Research Research Projects

Rapid analysis and visualization of output from topic models

A series of methods in genomics use multilocus genotype data to assign individuals membership in latent clusters that often correspond to geographic regions or methods of subsistence. These methods belong to a broad class of topic models, such as latent Dirichlet allocation used to analyze text corpora. Inference from topic models can produce different output matrices when repeatedly applied to the same inputs, and the number of latent clusters is a parameter that is often varied in the analysis pipeline. For these reasons, quantifying, visualizing, and annotating the output from topic models are bottlenecks for investigators across multiple disciplines from ecology to text data mining. We developed and are extending Pong, a network-graphical approach for analyzing and visualizing membership in latent clusters with an interactive visualization.
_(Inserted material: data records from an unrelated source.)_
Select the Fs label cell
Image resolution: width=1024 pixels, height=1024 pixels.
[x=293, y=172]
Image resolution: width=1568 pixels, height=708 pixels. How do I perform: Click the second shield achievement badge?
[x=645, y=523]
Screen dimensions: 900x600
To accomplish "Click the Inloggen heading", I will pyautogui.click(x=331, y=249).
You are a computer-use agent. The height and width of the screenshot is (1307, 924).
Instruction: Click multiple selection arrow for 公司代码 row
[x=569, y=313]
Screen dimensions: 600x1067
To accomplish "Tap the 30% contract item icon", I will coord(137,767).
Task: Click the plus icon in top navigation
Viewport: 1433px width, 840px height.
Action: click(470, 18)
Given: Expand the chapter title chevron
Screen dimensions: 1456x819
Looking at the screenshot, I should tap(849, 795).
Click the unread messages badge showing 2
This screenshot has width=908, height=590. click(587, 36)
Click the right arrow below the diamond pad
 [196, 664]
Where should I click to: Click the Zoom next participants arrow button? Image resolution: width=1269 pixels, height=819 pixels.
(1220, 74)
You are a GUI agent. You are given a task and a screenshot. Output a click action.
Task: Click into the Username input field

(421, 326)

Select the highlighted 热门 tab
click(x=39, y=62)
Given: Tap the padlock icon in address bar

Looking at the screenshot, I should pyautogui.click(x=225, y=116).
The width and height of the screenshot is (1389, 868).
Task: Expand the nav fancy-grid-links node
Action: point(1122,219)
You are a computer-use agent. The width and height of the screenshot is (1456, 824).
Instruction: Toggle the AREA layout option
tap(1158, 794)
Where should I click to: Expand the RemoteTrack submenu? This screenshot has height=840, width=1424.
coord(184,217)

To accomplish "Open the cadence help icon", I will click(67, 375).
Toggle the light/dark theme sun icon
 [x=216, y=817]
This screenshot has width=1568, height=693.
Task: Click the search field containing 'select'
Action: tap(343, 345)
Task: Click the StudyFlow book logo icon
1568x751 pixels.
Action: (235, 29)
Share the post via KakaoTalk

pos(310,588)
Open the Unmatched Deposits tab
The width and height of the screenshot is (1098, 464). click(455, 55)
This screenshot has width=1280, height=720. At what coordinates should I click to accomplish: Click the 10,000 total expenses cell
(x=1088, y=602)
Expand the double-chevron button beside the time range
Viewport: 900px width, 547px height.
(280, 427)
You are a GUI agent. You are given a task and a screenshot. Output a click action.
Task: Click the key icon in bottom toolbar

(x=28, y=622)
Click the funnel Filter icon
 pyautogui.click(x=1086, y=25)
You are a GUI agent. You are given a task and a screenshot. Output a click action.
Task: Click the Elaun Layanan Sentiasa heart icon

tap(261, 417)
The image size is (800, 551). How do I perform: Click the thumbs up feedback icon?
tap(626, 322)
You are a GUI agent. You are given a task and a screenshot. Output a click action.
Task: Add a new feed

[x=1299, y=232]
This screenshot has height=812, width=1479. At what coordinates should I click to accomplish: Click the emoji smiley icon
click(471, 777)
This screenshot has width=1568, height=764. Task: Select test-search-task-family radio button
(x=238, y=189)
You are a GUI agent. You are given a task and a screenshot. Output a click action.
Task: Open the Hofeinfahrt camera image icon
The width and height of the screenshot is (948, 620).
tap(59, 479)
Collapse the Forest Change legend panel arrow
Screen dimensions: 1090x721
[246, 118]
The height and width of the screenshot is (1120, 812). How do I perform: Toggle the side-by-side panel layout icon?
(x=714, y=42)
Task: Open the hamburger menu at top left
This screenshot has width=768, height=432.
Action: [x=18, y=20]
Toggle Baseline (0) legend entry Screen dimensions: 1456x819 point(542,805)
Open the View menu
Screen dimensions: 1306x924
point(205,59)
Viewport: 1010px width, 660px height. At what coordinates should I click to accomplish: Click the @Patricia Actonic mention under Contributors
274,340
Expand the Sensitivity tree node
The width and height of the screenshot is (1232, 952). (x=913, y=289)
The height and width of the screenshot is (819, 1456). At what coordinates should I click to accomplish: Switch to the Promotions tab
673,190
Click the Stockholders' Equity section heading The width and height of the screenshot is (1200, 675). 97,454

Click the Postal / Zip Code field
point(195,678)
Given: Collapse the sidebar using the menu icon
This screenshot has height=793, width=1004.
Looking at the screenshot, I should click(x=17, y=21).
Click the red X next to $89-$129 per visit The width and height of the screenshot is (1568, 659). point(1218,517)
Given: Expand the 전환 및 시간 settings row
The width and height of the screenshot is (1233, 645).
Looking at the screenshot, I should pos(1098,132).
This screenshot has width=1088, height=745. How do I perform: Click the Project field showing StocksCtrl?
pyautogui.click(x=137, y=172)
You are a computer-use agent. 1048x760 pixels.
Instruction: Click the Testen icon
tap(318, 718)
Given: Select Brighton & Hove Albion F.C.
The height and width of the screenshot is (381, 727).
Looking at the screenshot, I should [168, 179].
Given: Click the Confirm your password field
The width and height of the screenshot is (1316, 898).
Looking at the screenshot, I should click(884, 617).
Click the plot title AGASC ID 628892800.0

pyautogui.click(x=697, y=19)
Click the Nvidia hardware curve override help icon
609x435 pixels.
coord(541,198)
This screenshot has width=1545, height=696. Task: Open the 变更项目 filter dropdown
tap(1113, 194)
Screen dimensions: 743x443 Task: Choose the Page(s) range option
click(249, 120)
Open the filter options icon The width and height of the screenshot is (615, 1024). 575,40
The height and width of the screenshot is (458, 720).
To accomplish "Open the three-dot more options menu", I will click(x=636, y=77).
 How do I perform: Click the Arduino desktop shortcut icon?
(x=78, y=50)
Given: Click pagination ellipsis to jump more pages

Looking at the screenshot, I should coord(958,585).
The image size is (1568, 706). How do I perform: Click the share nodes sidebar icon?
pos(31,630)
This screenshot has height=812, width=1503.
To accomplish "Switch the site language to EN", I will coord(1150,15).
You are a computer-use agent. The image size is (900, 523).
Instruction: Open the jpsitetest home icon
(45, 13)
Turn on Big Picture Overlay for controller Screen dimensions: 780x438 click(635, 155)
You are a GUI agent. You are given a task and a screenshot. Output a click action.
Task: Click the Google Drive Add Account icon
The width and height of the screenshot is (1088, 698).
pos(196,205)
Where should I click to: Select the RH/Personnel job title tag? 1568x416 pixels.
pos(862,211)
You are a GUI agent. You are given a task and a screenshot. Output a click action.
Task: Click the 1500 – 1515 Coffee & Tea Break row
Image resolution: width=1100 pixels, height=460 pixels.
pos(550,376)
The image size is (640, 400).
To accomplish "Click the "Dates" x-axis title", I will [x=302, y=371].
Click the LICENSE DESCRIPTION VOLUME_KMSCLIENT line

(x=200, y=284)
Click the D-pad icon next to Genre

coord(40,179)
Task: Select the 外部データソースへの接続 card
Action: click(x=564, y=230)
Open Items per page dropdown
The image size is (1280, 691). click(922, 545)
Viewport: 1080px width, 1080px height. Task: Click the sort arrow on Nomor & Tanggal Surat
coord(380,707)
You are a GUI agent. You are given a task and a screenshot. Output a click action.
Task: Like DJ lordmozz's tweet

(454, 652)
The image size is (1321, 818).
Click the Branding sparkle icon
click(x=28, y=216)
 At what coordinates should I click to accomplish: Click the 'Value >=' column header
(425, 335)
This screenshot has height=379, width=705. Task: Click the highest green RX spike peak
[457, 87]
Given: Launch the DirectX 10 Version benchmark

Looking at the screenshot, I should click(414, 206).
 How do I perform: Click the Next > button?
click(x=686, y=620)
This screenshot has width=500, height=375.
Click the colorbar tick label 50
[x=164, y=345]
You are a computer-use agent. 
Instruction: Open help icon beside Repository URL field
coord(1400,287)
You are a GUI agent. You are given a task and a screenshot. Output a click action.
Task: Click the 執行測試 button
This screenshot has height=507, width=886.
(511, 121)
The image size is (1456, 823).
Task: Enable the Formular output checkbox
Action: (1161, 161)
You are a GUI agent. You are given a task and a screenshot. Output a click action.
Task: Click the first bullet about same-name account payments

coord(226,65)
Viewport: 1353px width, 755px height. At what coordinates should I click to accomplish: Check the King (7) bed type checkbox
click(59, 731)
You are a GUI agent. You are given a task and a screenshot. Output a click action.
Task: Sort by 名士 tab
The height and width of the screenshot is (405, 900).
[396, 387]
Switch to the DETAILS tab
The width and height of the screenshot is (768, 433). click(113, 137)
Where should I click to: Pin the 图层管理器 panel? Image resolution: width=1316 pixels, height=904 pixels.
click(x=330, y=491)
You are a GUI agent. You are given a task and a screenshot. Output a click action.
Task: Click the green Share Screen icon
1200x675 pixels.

Pong leverages efficient algorithms for solving the Assignment Problem to dramatically reduce runtime while increasing accuracy compared to competing methods.

Research Leads: 

Sohini Ramachandran
VISIT project website

Funding Sources: 

National Science Foundation (CAREER to SR)
Pong's visualization of individual membership of humans across 8 latent clusters in the 1000 Genomes. Each individual is depicted as a vertical line of pixels, and the proportion of each color seen in a given vertical line is the inferred genome-wide ancestry that individual has in the cluster denoted by that color. Black lines separate different geographic populations of sampled individuals. Membership in the red cluster is correlated with eastern African ancestry, membership in the yellow cluster is associated with western African ancestry, membership in the blue cluster is associated with southern European ancestry, and so on.